A varejista chinesa Shein está se preparando para protocolar um prospecto confidencial de abertura de capital (IPO) na bolsa de Hong Kong. A expectativa é que o pedido seja submetido até 30 de outubro, conforme informações da Reuters. A prática de submissão confidencial permite que empresas avancem no processo regulatório sem divulgar publicamente dados financeiros.
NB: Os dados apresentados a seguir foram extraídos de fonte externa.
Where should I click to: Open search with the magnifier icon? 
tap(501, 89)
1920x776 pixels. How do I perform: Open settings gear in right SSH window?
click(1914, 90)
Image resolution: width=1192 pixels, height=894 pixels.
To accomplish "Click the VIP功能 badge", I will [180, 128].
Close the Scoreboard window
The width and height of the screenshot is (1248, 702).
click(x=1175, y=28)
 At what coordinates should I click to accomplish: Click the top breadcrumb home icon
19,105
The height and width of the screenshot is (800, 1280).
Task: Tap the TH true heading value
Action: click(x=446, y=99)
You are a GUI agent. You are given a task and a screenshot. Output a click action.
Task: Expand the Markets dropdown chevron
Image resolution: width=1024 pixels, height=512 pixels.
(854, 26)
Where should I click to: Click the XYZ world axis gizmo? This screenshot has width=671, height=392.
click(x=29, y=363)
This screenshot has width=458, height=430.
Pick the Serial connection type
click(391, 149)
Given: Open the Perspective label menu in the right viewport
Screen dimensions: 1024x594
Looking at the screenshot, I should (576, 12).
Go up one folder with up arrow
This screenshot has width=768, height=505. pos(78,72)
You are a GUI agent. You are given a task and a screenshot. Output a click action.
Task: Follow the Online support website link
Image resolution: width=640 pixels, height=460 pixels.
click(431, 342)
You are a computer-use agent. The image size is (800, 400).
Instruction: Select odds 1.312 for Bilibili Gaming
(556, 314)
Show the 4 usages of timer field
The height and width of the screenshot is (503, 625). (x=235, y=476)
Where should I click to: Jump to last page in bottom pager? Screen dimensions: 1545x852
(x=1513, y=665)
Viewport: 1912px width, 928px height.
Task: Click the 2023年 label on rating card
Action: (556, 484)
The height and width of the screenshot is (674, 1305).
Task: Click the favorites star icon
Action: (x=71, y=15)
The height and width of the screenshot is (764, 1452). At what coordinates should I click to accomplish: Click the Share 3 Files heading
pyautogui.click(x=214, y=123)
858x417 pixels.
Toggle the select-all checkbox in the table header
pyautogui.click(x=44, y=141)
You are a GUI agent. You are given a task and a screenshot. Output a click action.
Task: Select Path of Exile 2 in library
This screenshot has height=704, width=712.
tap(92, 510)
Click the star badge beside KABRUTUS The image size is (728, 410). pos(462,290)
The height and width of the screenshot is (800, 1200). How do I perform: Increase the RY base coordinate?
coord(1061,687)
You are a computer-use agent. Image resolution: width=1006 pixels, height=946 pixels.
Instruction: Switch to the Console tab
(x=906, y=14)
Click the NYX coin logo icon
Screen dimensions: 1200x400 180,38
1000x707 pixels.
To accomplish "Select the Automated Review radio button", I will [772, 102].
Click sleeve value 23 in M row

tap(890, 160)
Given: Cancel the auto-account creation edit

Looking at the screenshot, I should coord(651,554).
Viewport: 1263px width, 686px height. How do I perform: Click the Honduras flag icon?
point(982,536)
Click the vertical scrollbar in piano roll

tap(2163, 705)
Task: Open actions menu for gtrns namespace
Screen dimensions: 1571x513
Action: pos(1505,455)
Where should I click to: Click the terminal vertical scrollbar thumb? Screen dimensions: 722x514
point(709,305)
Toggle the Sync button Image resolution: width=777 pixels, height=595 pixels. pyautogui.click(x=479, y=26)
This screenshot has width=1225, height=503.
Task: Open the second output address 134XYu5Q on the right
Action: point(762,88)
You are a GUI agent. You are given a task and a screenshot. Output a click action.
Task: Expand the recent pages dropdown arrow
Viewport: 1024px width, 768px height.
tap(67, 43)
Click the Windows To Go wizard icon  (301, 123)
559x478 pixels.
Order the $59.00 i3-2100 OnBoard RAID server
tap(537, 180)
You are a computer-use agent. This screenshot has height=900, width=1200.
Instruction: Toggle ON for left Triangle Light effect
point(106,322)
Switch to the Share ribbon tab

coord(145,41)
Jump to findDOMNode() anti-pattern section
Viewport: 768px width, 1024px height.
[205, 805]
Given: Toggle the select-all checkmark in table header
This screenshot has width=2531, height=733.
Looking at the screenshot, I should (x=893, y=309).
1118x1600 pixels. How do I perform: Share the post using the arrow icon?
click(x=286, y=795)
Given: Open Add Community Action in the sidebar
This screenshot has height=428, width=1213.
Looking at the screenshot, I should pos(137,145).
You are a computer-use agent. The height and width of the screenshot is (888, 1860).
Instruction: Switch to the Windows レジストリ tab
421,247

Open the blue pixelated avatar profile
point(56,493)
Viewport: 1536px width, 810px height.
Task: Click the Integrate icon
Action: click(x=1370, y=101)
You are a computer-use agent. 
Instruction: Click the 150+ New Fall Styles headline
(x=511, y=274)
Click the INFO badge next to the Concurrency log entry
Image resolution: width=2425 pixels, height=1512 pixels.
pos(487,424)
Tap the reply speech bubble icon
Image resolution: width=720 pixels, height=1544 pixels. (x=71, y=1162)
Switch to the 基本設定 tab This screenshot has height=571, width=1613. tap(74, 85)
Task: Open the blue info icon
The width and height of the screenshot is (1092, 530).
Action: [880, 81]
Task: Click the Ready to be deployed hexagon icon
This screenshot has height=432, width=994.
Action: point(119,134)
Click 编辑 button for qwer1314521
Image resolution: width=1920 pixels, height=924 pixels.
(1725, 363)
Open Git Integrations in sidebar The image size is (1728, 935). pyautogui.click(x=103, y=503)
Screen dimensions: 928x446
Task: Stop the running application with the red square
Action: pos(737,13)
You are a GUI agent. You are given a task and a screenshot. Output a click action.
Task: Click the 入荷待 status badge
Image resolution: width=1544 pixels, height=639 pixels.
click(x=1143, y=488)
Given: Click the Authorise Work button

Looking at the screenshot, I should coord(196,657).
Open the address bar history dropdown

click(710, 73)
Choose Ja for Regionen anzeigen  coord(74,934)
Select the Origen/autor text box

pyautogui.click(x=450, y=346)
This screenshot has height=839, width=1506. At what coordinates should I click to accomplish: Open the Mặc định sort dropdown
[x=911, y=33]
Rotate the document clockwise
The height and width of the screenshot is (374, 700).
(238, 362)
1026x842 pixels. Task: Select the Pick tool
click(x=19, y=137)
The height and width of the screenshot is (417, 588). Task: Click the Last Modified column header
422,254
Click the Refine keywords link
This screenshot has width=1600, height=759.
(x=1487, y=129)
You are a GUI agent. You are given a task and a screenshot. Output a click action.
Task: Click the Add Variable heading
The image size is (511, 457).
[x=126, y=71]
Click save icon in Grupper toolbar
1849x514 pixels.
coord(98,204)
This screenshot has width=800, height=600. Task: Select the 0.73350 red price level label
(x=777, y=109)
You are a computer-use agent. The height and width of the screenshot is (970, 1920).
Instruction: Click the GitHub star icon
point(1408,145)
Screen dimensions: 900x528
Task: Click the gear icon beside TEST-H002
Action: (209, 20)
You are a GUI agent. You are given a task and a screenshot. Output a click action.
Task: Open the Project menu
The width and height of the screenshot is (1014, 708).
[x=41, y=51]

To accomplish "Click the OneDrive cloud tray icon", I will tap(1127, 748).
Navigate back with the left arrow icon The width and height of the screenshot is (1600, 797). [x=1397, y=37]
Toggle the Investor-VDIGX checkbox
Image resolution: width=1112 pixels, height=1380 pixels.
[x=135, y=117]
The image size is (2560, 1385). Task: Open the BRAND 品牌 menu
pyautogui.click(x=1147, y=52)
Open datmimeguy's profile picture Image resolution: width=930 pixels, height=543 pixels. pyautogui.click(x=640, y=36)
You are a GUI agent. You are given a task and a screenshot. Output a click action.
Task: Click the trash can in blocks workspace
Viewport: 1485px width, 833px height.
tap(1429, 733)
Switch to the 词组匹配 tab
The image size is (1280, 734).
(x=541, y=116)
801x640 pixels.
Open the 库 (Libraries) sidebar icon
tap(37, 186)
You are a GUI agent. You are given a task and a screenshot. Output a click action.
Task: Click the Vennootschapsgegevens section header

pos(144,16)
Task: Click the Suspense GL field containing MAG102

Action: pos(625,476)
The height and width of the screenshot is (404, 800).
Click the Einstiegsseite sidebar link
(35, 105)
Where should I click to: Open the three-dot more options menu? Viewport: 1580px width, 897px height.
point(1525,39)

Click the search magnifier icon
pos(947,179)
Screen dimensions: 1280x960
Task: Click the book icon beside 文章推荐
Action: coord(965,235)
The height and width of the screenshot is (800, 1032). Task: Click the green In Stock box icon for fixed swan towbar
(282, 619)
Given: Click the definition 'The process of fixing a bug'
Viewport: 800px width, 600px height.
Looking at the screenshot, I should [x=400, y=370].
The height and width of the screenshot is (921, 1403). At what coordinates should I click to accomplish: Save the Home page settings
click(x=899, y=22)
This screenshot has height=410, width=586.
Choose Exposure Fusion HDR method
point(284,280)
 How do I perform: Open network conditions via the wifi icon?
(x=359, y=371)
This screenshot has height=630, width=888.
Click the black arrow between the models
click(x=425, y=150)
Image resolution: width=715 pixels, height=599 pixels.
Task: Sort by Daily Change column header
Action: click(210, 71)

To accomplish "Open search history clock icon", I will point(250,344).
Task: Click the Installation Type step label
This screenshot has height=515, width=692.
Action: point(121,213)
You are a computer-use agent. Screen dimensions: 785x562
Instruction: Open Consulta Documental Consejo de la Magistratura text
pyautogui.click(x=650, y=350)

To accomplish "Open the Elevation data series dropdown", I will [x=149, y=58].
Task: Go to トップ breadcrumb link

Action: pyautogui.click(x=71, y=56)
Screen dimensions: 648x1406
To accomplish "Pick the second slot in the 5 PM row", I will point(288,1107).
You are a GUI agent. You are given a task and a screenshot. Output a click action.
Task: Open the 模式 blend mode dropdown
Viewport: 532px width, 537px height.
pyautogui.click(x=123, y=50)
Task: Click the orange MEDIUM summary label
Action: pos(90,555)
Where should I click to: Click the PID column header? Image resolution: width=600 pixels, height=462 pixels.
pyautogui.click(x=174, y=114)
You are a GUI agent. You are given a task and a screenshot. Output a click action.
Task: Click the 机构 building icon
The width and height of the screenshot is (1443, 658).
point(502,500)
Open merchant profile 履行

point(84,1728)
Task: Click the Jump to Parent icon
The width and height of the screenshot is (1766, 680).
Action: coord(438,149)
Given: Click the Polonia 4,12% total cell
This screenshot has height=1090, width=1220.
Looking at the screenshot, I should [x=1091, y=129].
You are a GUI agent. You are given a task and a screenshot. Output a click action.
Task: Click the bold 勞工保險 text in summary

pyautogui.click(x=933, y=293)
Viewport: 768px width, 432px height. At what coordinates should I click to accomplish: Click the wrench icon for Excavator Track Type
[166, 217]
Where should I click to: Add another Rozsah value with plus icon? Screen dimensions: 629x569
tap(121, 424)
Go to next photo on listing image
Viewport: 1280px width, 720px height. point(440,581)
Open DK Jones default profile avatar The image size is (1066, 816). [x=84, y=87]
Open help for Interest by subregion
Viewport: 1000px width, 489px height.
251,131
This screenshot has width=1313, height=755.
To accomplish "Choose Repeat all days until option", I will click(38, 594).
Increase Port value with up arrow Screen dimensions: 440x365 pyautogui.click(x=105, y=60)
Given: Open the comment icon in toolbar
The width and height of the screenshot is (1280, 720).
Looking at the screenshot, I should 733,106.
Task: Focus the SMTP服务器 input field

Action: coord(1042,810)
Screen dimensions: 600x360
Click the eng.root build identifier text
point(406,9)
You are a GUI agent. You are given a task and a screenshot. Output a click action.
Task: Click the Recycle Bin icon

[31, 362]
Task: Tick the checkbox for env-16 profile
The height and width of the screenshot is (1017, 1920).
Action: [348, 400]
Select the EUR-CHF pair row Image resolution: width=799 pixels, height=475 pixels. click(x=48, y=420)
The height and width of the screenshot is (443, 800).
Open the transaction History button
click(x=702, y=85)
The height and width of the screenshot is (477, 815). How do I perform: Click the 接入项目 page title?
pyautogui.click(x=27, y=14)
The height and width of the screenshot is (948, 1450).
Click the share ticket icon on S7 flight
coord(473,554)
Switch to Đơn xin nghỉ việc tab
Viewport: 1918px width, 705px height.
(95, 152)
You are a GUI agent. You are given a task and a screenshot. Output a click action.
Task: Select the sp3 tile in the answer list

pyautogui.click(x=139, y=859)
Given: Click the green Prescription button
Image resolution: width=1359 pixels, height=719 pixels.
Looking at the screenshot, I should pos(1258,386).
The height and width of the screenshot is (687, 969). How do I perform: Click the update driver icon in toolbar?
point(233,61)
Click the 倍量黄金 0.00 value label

Essa será a terceira tentativa da Shein de abrir capital, após tentativas frustradas nas bolsas de Nova York e Londres, onde não obteve aprovação das autoridades regulatórias chinesas. O IPO da empresa, que vende roupas a preços acessíveis em mais de 150 países, é um dos mais aguardados do ano.

Desafios e Expectativas

A operação ocorre em um cenário desafiador, marcado por tarifas comerciais elevadas dos Estados Unidos. Recentemente, o ex-presidente Donald Trump retirou o tratamento livre de tarifas para encomendas de e-commerce, impactando diretamente as vendas da Shein em seu principal mercado. Avaliada em US$ 66 bilhões na rodada pré-IPO de 2023, a empresa viu sua avaliação cair cerca de um terço em relação ao ano anterior.

Antes de avançar para a audiência final com a bolsa de Hong Kong, a Shein precisa da autorização da Comissão Reguladora de Valores Mobiliários da China (CSRC). Até o momento, não está claro se essa aprovação já foi concedida. Se o IPO for aprovado, a Shein poderá reforçar o papel de Hong Kong como um centro global de captação de recursos, especialmente em um momento em que a cidade busca recuperar sua posição no mercado de IPOs.

Impacto no Mercado

A abertura de capital da Shein pode ter um impacto significativo no mercado financeiro de Hong Kong, que movimentou US$ 12,8 bilhões em IPOs e listagens secundárias apenas no primeiro semestre deste ano. A expectativa é que a avaliação final da oferta seja influenciada pelas mudanças nas tarifas comerciais dos EUA, refletindo a complexidade do cenário econômico atual.